* WHAT YOU ARE ASKED TO DO: Continue the eLife review page on EV-D68 isolates in respiratory and intestinal epithelial cells, given below before the lines, from where it stops.

SELECTED PASSAGE Start Marker

Respiratory and intestinal epithelial cells exhibit differential susceptibility and innate immune responses to contemporary EV-D68 isolates

  1. Megan Culler Freeman
  2. Alexandra I Wells
  3. Jessica Ciomperlik-Patton
  4. Michael M Myerburg
  5. Liheng Yang
  6. Jennifer Konopka-Anstadt
  7. Carolyn B Coyne  Is a corresponding author
  1. Department of Pediatrics, Division of Infectious Diseases, UPMC Children’s Hospital of Pittsburgh, United States
  2. Center for Microbial Pathogenesis, UPMC Children’s Hospital of Pittsburgh, United States
  3. Division of Viral Diseases, Centers for Disease Control and Prevention, United States
  4. Pulmonary, Allergy and Critical Care Medicine, University of Pittsburgh School of Medicine, United States

Peer review process

This article was accepted for publication as part of eLife's original publishing model.

History

  1. Version of Record published
  2. Accepted Manuscript published
  3. Accepted
  4. Received

Decision letter

  1. Karla Kirkegaard
    Reviewing Editor; Stanford University School of Medicine, United States
  2. Sara L Sawyer
    Senior Editor; University of Colorado Boulder, United States
  3. Shin-Ru Shih
    Reviewer; Research Center for Emerging Viral Infections,, Taiwan, Republic of China

In the interests of transparency, eLife publishes the most substantive revision requests and the accompanying author responses.

Acceptance summary:

Is enterovirus D68, currently endemic in the US and many countries in Asia, an enteric or respiratory pathogen? Surprisingly, different isolates have remarkably different phenotypes in cell lines, polarized cells and organoid cultures, supporting the argument that EV68 infection can either be a respiratory or enteric pathogen, which might contribute to its somewhat confounding epidemiology. This is an important paper that supports the interesting concept that EV-D68 is currently evolving for both respiratory and fecal/oral spread.

SELECTED PASSAGE End Marker
DATA SECTION Start Marker

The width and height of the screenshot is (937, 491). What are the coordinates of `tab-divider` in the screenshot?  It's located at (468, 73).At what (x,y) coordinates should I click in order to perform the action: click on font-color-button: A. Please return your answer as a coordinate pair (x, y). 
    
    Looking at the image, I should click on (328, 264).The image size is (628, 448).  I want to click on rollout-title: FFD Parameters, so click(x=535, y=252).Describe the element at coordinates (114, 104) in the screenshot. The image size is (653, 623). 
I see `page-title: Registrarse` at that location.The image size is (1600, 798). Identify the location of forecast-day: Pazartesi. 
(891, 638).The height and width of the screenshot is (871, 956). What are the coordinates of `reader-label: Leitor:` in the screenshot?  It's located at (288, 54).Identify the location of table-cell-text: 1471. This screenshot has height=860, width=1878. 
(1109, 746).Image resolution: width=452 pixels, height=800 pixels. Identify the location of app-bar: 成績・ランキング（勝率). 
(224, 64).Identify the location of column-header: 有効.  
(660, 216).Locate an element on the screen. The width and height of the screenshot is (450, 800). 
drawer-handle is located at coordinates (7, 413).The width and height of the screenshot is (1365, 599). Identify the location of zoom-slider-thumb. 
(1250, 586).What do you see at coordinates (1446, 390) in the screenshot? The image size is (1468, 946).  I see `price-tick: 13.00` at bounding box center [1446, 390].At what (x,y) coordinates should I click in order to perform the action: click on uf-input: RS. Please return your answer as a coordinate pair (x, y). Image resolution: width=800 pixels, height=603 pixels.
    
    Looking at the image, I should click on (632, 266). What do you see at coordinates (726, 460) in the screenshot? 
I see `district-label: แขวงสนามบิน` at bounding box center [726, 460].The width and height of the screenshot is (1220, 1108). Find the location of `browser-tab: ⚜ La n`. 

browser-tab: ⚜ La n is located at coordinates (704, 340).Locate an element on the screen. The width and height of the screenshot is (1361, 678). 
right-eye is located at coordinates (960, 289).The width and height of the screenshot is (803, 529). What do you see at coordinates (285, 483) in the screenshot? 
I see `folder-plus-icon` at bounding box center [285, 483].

DATA SECTION End Marker

* ANSWER BOX:
Decision letter after peer review:

Thank you for submitting your article "Respiratory and intestinal epithelial cells exhibit differential susceptibility and innate immune responses to EV-D68" for consideration by eLife. Your article has been reviewed by 2 peer reviewers, one of whom is a member of our Board of Reviewing Editors, and the evaluation has been overseen by Sara Sawyer as the Senior Editor. The following individual involved in review of your submission has agreed to reveal their identity: Shin-Ru Shih (Reviewer #2).

The reviewers have discussed their reviews with one another, and the Reviewing Editor has drafted this to help you prepare a revised submission.

Essential revisions:

The data that support the differential infectivities of different EV68 isolates are strong. Findings of the authors are discussed below, accompanied by requests for clarification and/or improvement of the presentation.

Figure 1: Six different viral isolates show differential temperature- and cell specificity in cultured lung and intestinal cells. Careful time courses are shown with infectivity measured with good statistics. There is a nice table in Figure 1C that summarizes this, but confusing because, as in the other tables orange, used in the figure for historical isolate MD/09/23229, is a different virus in the table. It would also be good to see panels in which the early time points are more spread out so that we could ascertain any differences between the first infectious cycle and subsequent spread.

Figure 2. If EV-D68 replicates in the intestine, it should be insensitive to conditions that mimic the small intestine or even the stomach. The six isolates are now winnowed to four based on the categories identified in Figure 1: one growing well under all conditions (KY), the historical isolate that grows primarily in lung cells (MD), primarily in intestinal cells (MA) and primarily at low temperatures (IL). Interestingly, all viruses except the MD strain are resistant to incubation in small intestine-mimicking solutions.

Figure 3 shows comparative growth in primary lung epithelial cells and compared apical vs basolateral infection and release. While the data are good, the reader is not helped with the interpretation of these interesting but confusing results – the cell model figures only illustrate entry, but the figure shows entry and release.

Figure 4 shows growth in primary enteroids from two different individuals. The KY strain, which grows under most previous conditions, does in organoids too. The other three strains don't grow in the organoids of one donor. That growth in the enteroids of the second donor are not tested for all samples weakens any arguments made about including these data.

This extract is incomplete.